Are you interested in writing a guest review? Hit me up at RhonnyReaper@yahoo.com with your ideas!
Is it possible to go wrong with a cheesy horror movie that had a $500 budget, features numerous relatives of the director, has a really funny name, is described as a “recommended Gitmo interrogation tool” on IMDB, and is only 60 minutes long? I didn’t think so.
“Blood Shack,” also known as the far more fun to say “The Chooper,” was directed by Ray Dennis Steckler, who is (in)famous for being involved with absolutely ridiculous movies that have titles like “The Adventures of Rat Phink and Boo Boo” and “The Incredibly Strange Creatures That Stopped Living and Became Mixed-Up Zombies.”
In “The Chooper,” Carol Brandt (played by Carolyn Brandt, believe it or not) inherits a drab-looking ranch out in the middle of nowhere. The only people who live nearby are Daniel, a ranch hand who treats the Chooper’s existence as merely an inconvenient fact of life, and a few kids who love playing in the haunted ranch house. The house is, of course, haunted by the Chooper, a bizarre, ninja-like creature from a Native American legend that is never fully explained. Whenever anyone goes near the house, Daniel utters his trademark line: “The Chooper’s gonna get ya!” Since this is a horror movie, no one ever listens, and the Chooper does indeed end up getting a lot of people.

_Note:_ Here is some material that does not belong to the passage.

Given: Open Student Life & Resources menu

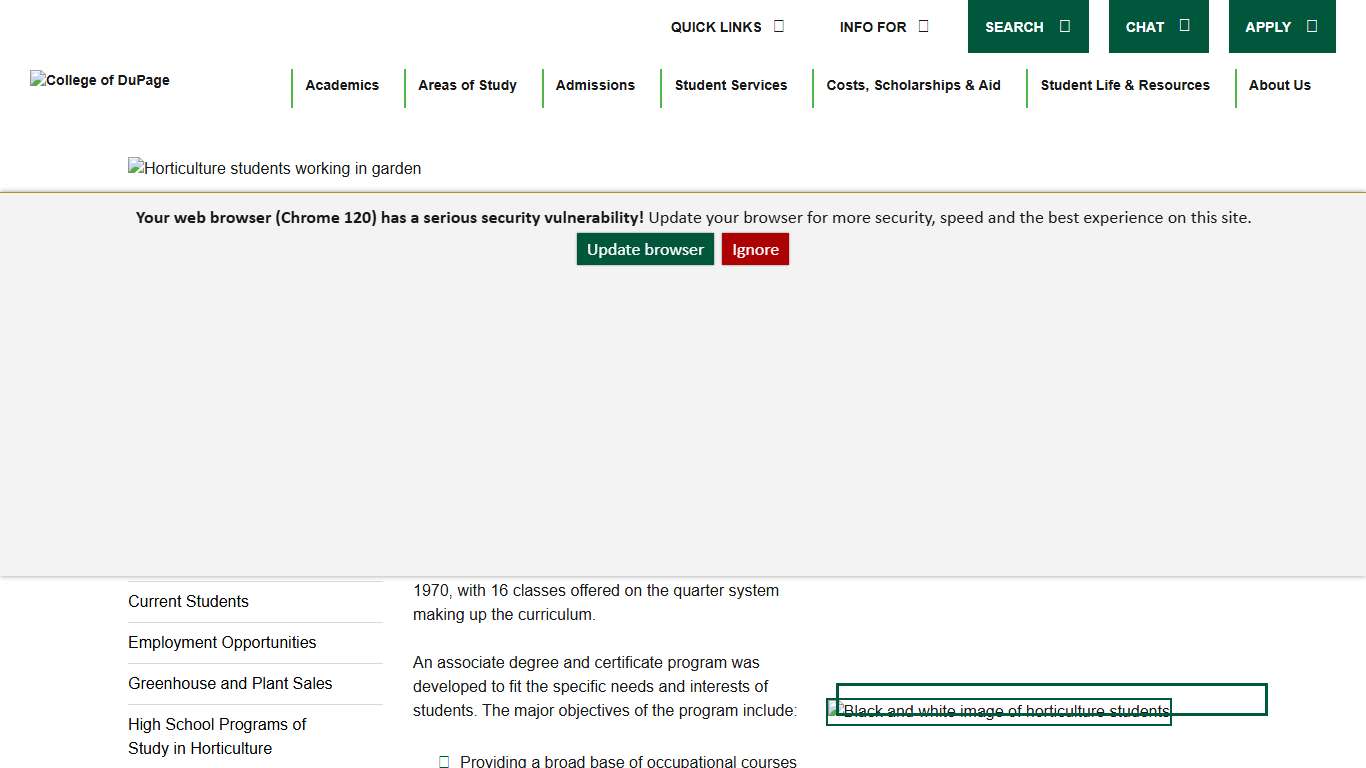Looking at the screenshot, I should 1125,86.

There isn’t really much gore in the movie (and by “much,” I mean “any”), but I think some of the movie’s sheer charm would be lost if there were. The Chooper never says anything, and you’re never quite sure when he’ll show up, but he isn’t especially scary, and the real fun of the movie comes in watching him run full-out with his impractical sword raised high above his head. It’s impossible to describe the way he moves—it’s something between the attempted sprint of an online gamer and the stance of a person who is trying to intimidate a lion—but it’s comic gold nonetheless. Oh, yes, and the movie also includes a hyper-extended scene at a rodeo that is completely unrelated to anything else in the film. If you like a few “yee-haws” with your horror hee-haws, this is the movie for you, folks!

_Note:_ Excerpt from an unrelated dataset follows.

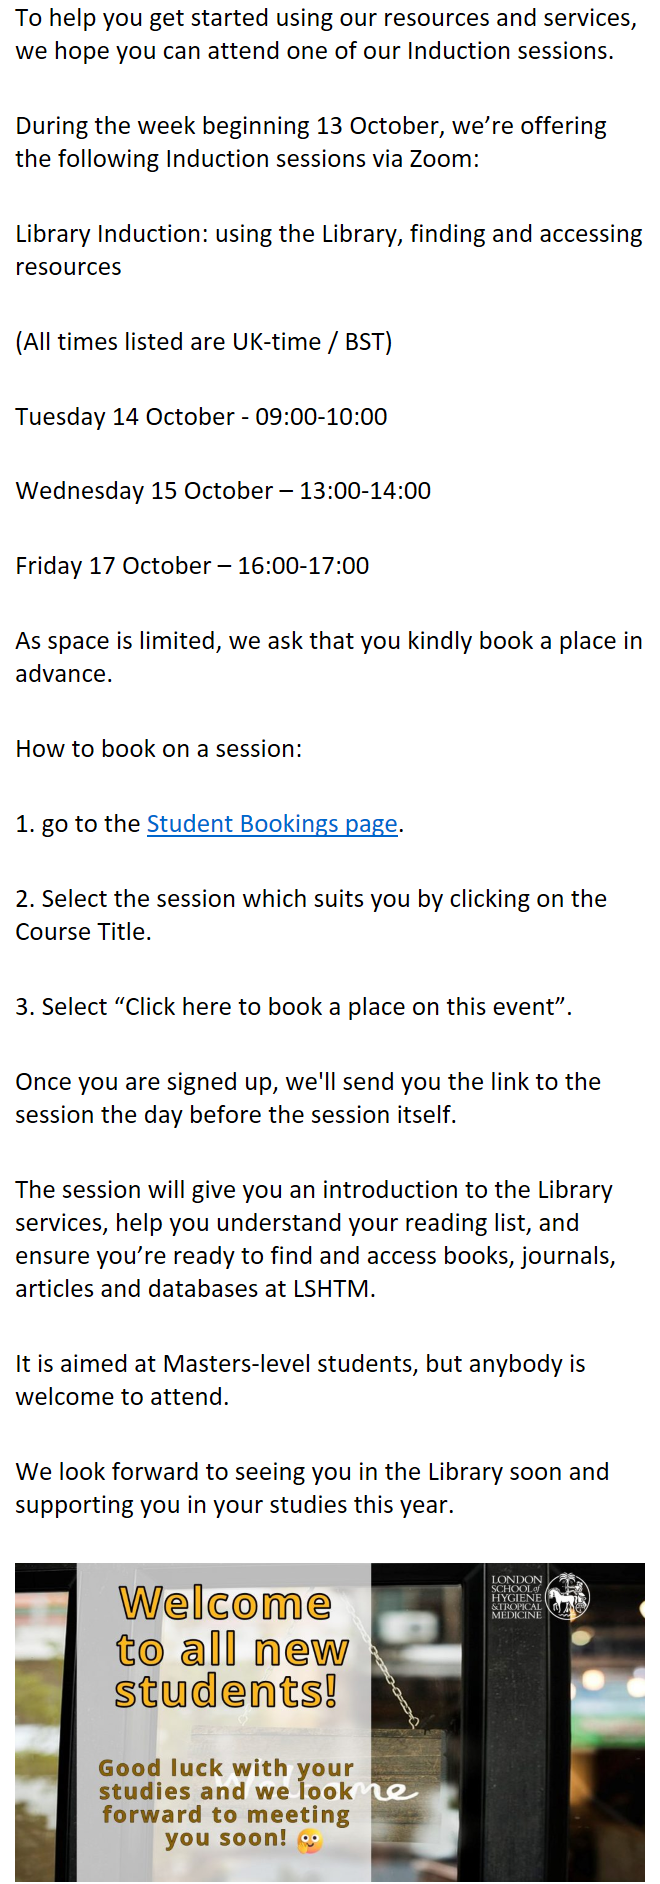The width and height of the screenshot is (660, 1884).
Task: Click the UK-time / BST note
Action: tap(203, 342)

“The Chooper” does actually have a plot. Carol is being pressured to sell her inherited ranch property by Tim, the villain of the movie (he even has a mustache), but it becomes more and more difficult to care about what’s actually going on in the movie as it progresses (and who’s trying, anyway?). Suffice it to say that this is a film that shouldn’t be missed. Get that Chooper before it gets you!